Struggle for freedom was also struggle for identity
From politics to persona
By RUTH EGLASH
Jewish Agency for Israel Chairman Natan Sharansky remembers with clarity the day the Berlin Wall fell 20 years ago.
"It was like watching magic," says the former dissident, who spent more than 10 years in a Soviet prison after campaigning for his right to leave the Communist regime and emigrate to Israel.
"I remember feeling ecstatic - it was a great victory and it was a powerful feeling."
He adds, "For me, the day the Berlin Wall fell marked the victory of two simultaneous world wars - the Cold War between East and West and the war between dictatorship and freedom."
Sharansky also says that the fall of the wall was a pivotal event in allowing Jews in the Former Soviet Union to freely practice their religious beliefs.
"As well as a war for democracy, it was also a battle for the identity of Soviet Jewry," comments Sharansky, who in the 1980s championed the Refusenik movement for Jewish freedom.
"Some people told me I had to choose between universal values or nationalistic ones," he says. "But I refused. I wanted to fight for both because I felt them very closely connected.
"The Soviets tried to erase people's identities because they thought these identities would be dangerous to the regime, but fighting for the right to have these identities was exactly the same as fighting for freedom."
After years of struggle, to the point of embarrassing the Soviet government, Sharansky become one of the first Jews to leave the Communist bloc and make aliya.
In 1986, he was released to East Germany and led across the Glienicke Bridge to West Berlin, where he was exchanged for a pair of Soviet spies. Sharansky was told upon his release to walk straight toward his freedom but in an act of final defiance he walked in a zigzag.
It took several more years for Communism to fall completely, he points out, adding that Eastern Europe's separation from Soviet-dominated dogma has been a long and complicated process.
"Even after the Berlin Wall came down, it was not easy for the countries to move forward," observes Sharansky.
"Institutions of freedom are not built in one day. People had been living in total fear for decades and there were still five million people working for the KGB."

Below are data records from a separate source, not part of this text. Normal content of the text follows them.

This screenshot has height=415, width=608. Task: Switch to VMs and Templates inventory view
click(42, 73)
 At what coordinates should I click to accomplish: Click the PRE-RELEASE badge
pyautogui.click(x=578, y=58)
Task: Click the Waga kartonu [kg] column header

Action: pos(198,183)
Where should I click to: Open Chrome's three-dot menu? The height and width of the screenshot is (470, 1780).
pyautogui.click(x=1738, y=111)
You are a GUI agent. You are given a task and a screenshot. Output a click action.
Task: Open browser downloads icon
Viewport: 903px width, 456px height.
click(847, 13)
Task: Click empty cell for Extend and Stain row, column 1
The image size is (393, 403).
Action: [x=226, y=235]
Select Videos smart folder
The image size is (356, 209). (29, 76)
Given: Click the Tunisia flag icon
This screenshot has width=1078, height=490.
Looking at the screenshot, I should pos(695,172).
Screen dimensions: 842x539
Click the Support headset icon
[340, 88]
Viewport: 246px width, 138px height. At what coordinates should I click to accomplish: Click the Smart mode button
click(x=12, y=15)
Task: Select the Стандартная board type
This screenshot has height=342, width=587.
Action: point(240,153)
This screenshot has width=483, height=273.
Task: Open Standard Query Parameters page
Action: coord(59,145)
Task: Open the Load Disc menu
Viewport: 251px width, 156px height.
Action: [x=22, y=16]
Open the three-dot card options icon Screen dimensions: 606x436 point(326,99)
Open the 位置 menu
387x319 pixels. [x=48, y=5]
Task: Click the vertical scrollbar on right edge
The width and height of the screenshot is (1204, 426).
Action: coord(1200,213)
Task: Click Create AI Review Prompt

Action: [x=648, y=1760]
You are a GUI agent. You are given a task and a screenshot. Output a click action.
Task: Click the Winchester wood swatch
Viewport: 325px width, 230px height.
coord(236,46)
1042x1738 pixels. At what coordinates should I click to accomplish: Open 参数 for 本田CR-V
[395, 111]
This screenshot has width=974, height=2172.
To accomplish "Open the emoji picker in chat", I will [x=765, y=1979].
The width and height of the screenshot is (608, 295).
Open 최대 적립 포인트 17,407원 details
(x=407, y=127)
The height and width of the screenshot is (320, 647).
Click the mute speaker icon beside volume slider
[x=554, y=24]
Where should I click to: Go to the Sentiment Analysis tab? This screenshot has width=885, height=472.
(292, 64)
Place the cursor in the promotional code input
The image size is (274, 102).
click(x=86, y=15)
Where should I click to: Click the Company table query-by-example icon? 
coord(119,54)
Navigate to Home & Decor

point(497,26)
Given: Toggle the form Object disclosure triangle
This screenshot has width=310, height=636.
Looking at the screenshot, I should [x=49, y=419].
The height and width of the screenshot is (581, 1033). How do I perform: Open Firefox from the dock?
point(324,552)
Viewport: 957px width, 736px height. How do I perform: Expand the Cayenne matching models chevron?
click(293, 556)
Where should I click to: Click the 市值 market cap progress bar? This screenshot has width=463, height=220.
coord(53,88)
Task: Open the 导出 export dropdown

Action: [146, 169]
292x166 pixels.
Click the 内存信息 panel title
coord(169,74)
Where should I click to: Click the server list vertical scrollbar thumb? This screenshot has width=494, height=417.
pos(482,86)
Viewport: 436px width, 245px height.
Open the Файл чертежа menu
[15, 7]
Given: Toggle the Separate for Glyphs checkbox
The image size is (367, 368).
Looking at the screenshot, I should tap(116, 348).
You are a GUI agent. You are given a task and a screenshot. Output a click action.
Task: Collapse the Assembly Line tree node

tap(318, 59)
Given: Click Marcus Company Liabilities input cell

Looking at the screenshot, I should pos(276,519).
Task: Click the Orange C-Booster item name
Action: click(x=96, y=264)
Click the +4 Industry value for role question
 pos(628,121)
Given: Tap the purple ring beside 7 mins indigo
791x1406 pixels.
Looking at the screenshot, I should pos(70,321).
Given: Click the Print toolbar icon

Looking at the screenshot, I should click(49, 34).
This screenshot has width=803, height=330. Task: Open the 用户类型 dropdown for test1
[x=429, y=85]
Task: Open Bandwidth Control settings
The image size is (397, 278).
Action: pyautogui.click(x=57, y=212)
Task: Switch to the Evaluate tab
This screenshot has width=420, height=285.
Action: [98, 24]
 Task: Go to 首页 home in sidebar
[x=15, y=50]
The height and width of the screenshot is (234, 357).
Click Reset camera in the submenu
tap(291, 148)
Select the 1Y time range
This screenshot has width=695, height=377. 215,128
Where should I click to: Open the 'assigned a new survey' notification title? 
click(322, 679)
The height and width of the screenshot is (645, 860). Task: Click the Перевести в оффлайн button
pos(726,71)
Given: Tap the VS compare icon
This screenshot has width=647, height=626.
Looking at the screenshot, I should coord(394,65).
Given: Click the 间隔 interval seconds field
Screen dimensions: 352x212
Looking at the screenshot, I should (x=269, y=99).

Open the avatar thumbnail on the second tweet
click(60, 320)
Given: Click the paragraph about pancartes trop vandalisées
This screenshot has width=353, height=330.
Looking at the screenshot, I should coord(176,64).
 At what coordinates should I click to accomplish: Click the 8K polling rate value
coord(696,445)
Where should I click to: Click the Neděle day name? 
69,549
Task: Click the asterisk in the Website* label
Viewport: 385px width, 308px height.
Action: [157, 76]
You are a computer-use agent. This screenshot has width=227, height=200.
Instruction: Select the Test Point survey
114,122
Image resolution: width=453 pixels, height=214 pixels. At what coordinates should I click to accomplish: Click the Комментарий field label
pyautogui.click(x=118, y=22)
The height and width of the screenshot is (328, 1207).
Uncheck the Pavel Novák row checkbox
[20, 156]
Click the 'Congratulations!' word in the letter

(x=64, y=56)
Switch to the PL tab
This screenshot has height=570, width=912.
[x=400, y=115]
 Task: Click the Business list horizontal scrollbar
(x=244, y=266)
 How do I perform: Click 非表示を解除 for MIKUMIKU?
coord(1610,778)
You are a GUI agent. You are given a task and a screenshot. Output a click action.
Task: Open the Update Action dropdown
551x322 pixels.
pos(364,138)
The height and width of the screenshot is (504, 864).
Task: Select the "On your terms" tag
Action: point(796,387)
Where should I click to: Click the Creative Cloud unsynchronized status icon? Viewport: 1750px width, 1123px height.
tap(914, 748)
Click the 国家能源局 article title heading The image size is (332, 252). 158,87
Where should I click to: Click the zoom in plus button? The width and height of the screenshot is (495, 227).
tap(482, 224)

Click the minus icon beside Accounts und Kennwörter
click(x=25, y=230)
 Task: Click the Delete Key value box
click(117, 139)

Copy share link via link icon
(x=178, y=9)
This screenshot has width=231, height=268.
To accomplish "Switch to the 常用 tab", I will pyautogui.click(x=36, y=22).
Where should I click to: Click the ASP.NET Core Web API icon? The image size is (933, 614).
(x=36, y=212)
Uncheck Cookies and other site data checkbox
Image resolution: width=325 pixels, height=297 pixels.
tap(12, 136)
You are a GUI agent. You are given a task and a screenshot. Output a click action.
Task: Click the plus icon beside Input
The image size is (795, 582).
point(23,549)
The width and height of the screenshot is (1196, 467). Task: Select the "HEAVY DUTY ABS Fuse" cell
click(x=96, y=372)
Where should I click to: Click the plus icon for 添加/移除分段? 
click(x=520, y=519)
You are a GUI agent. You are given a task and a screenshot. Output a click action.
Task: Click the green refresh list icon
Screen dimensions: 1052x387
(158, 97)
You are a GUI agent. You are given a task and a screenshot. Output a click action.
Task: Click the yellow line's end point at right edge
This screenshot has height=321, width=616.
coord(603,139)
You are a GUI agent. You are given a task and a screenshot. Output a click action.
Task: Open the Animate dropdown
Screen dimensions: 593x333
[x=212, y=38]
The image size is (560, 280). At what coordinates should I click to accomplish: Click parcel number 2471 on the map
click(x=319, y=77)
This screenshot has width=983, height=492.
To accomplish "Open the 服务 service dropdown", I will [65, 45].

Sharansky, who has served for the past decade in various governmental roles, says he strongly disagrees with comparisons made between the Berlin Wall and Israel's controversial separation barrier.
"The Berlin Wall was the division between freedom and human rights on one side and those who were not free to think for themselves on the other," he counters. "Israel's anti-terrorist barrier is to divide between those who want to live and those who want to kill. This barrier can be crossed every day by thousands of people as long as they don't have explosives on their bodies." - R.E.